Sunday, October 7, 2018

The male gaze

The Male Gaze

                   When I was a kid, growing up my brother and I used to play video games. Our favorite game to play on PS2 was SmackDown vs Raw. We loved that game so much. We used our favorite wrestlers to fight against each and we would even team up to fight the computers. The best part about the game was being able to create your own wrestling characters. We created a lot of wrestler in the game. We were able to create female wrestlers as well. That was my favorite thing to do. The female wrestlers I created, were all tall, fair skin, and curvy. I would dress them up in short and tight clothes. I don’t know I gravitated to creating female wrestlers, I guess it was a way of like playing with Barbie dolls. However, I didn’t realize what I was doing partaking in the male gaze.
                        I was creating female wrestlers based on what I found attractive. Some of the females characters I created wore two pieced bathing suits and lingerie. This a perfect example of the male gaze. The male gaze is the perspective of a heterosexual male, their perspectives over-sexualize women in media and in literature the male gaze is pervasive in other forms of visual arts because men hold the highest positions in media platforms. For example, DC and Marvel comic books. Both comic books company were created by men. The creators of these comic books created some of the best superheroes we have today male and female. However, I noticed that the female superheroes in these comic books are extremely attractive. Think about it. All the female superheroes and villains are slender, busty and have modelesque looks.  Their costumes are tight and revealing It is rare that you will see an overweight and unattractive female superheroes and villains. What the comic book creators did was create female superheroes base on what they thought their audience would enjoy and love. Their audiences were young men and boys at the time.

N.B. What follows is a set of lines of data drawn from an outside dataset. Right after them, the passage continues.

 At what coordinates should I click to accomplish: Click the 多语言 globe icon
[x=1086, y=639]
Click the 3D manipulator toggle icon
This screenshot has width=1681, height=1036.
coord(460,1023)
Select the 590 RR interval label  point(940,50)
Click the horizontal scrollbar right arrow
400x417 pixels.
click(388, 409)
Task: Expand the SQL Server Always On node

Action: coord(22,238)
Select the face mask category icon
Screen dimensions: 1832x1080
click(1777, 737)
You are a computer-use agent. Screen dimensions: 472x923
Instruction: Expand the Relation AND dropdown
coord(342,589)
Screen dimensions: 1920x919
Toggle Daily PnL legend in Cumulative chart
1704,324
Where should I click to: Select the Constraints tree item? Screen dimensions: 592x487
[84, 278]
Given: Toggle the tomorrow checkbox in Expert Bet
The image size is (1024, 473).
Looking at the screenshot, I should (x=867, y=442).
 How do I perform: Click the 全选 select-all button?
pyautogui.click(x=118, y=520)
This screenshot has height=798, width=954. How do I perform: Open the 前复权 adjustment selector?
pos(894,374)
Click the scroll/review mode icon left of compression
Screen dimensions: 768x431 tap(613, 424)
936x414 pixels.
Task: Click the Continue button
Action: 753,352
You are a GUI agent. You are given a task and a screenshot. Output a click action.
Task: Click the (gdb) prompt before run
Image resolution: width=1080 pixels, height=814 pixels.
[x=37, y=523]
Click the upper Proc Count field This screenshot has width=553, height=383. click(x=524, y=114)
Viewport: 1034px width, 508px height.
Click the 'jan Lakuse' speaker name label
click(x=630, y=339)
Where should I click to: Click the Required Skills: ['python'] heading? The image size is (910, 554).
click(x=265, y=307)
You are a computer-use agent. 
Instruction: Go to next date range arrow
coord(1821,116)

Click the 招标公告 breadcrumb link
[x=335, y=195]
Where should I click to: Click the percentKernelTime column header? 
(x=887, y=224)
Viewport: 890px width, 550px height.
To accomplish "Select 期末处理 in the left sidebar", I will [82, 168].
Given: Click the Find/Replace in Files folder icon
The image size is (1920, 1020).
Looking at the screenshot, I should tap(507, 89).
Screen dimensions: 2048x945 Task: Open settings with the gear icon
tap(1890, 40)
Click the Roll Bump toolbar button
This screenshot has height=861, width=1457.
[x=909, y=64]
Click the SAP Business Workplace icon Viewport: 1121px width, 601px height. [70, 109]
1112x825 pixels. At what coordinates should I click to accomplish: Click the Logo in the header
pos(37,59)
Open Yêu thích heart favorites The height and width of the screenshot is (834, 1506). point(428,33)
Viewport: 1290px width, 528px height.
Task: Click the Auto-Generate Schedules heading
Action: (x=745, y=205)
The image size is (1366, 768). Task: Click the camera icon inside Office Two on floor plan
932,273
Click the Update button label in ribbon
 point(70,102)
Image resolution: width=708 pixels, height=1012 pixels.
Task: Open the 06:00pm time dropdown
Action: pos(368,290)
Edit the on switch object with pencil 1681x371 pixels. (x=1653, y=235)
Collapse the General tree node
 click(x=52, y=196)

                        As a man, it is a pleasure looking at attractive people in comic books and other sources of media. The pleasure of looking is also known as scopophilia. According to Laura Mulvey in Visual Pleasure and Narrative Cinema. She states “There are circumstances in which looking itself is a source of pleasure, just as, in the reverse formation, there is pleasure in being looked at”pg835. I agree with Mulvey looking is a great pleasure, however, I think it’s the way you process what and who you are looking at that can determine if you are participating in the male gaze. Because I can look at a woman on a street, in a library or in a movie and say she’s attractive but not just base on her appearance. But the way how they speak, think and what they have plans for in the future. I don’t think appearance is everything especially when comes to women. I guess it because I’m a gay man. So obviously I’m not attracted to women. However, their heterosexual men who look beyond a women appearance and appreciate her for who she is and think it a pleasure to look at her.

            Going back to female wrestlers and superheroes, as you can see the male gaze is extremely present. When I think about female wrestlers I think of some my favorites wrestling female wrestler Trish Stratus. She held the women champions title a couple of times and had the best memorable moment in the ring. However, some of the other female wrestlers she went up against in the ring, she didn’t have to pin them down for three seconds to win a match. A lot of matches she has won were Bra and Panties matches. Where the female’s wrestler would snatch each article of clothing off each other and who was in their bra and panties first would lose the match. When I was a kid playing Raw vs SmackDown on PS2 this was my favorite match to play. My brother would his favorite female wrestler and I would pick Trish Stratus and we enjoyed stripping the wrestlers to their bras and panties. At the time I didn’t realize how these women in video games and in the wrestling industry were being over sexualized for the male audience. Just like female superheroes, as I mention before female superheroes are mostly wearing revealing costumes that are showing off their curves for the male audience. I believe there are different levels to the male gaze especially, towards women in color in our media. Especially, comic book characters.
            Trish Stratus Bra & Panties Match
Figure 1 Jean Grey in the 60’s
I noticed how in the comic book series X-men in the 1960’s, Jean Grey a might mutant is wearing a blue and yellow bodysuit with the X-men logo on it, the suit is plain and simple, and I forgot to mention, she is white. Ten years later in 1970, Storm joins the X-men team, who is a mutant from Africa. Her costume is extremely revealing. She’s practically wearing a two-piece bathing suit with a cape draping from neck to cover her backside.
Figure 2 Storm in the 70's
According to Berger “Women are depicted in quite different way from men- not because the feminine is different from the masculine-but because the ‘ideal’ spectator is always assumed to be male and the image of the woman is designed to flatter him”pg 64. As you can I agree with Berger, women in didn’t forms of media spectators has always been males from the comic books to the wrestling industry. I wonder if the male spectators ever wonder what their harmful depictions of women in our media can do the next generations of girls and boys.